NICK CAVE AND THE BAD SEEDS, Murder Ballads (Mute, 1996)

“Murder Ballads” è probabilmente il concept album più originale mai composto: se l’idea di concept album spesso è stata sfruttata per raccontare la storia di un personaggio (“Tommy” degli Who, “The Wall” dei Pink Floyd, “La buona novella” di Fabrizio De Andrè) la rilettura che ne dà Nick Cave – al suo ottavo lavoro solista – è deviante. L’album è infatti composto esclusivamente da “ballate omicide” (per l’appunto), racconti di delitti, spesso raccontati in prima persona dall’omicida o dall’ucciso.

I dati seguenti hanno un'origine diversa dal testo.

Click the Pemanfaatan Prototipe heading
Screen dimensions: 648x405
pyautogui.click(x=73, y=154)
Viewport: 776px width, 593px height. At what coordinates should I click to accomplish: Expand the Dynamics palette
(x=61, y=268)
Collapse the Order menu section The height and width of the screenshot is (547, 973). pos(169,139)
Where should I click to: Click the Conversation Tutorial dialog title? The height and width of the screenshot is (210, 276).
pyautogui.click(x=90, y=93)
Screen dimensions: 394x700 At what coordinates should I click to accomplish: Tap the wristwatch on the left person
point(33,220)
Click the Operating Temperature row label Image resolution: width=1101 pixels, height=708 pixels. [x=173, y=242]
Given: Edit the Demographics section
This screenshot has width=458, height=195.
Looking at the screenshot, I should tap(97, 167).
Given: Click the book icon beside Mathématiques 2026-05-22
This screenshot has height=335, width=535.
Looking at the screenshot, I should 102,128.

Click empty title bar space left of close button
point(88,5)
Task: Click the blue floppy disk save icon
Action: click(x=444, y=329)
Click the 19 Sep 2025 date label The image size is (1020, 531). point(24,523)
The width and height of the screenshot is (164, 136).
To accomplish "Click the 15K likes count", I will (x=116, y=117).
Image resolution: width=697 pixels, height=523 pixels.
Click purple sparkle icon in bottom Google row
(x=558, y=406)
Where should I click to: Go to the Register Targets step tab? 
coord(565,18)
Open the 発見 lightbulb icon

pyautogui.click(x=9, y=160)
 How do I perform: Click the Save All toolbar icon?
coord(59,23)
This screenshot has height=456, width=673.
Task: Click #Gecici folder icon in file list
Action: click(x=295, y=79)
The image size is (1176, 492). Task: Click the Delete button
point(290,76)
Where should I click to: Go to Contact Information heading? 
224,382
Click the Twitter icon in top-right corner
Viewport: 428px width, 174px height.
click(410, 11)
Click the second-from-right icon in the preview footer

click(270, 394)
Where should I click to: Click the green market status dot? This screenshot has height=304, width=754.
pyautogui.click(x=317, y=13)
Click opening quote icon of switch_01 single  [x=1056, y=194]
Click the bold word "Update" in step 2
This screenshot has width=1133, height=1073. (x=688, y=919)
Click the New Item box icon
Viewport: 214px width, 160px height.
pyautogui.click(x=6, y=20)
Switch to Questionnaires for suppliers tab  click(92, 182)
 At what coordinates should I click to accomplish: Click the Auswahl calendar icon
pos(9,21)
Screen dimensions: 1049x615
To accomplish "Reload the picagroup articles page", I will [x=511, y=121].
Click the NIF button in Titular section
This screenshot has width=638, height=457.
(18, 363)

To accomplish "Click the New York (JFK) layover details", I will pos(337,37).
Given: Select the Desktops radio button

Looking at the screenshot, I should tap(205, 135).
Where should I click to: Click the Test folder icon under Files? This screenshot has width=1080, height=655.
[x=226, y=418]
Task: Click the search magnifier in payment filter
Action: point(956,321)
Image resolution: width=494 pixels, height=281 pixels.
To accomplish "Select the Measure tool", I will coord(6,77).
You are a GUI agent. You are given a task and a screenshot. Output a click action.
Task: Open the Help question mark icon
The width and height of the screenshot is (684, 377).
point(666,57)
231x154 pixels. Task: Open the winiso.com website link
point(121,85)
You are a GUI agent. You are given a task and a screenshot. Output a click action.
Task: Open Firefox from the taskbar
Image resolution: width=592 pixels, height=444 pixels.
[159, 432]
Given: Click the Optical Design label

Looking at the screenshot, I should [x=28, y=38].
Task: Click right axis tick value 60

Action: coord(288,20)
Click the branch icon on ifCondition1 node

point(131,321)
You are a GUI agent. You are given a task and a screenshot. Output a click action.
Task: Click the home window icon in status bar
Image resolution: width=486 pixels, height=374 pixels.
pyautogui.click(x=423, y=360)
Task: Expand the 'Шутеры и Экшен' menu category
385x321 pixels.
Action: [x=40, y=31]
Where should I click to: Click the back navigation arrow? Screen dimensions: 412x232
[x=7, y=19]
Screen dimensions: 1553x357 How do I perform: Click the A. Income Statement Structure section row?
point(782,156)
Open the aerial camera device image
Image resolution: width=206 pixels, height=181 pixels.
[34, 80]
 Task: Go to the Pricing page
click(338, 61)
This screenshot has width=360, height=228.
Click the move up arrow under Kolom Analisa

Delitti passionali, nella maggior parte dei casi, come nella splendida ouverture di “Song of Joy”, uxoricidi, infanticidi; materiale non facilmente digeribile, questo è certo, ma trattato con un fascino e una dolcezza incredibili.

L’arguto, fine, rabbioso Nick Cave degli esordi si è evoluto, ha arricchito i suoi arrangiamenti, ha allargato la band (ai soliti Mick Harvey e Blixa Bargeld si aggiungono altri musicisti, tra i quali Jim Sclavunos, il primo batterista dei Sonic Youth) e la sua genialità compositiva qui raggiunge uno dei suoi picchi più elevati. La voce cavernosa e squarciante del cantautore australiano scava nella profondità dell’anima ed è sempre più vicina al suo padre spirituale, il tanto (giustamente) adorato Leonard Cohen. Non solo la musica, la voce e i testi citano il cantautore canadese, perfino il libretto sembra riprendere alcune idee di “New Skin for the Old Ceremony”. Ma a fronte di questo palesato punto d’ispirazione, Nick Cave mostra di possedere il carisma per ergersi a punto saldo della musica contemporanea.

E in alcuni casi parlare di musica leggera sembra veramente sminuente, come quando si aprono le porte d’ebano dietro cui sono celate “Henry Lee” (insieme a P.J. Harvey), “Where the Wild Roses Grow” (ma possibile che quell’angelo sia Kylie Minogue???), “The Kindness of Strangers” con il pianto straziante ed etereo di Anita Lane. L’album si chiude come un ritrovo di amici, tutti a cantare intorno alla dolce melodia di “Death is not the End” di Bob Dylan. Al coro finale intervengono PJ Harvey, Shane MacGowan, Kylie Minogue, Thomas Wydler, Anita Lane e Blixa Bargeld. Un balletto delicato in omaggio di tutti gli omicidi, immaginari e non, sempre consapevoli di essere sempre innanzitutto omicidi di noi stessi. Una lezione di poesia e d’umanità unica nel suo genere. Forse, insieme a “Ok Computer”, il più grande album pubblicato negli anni ’90.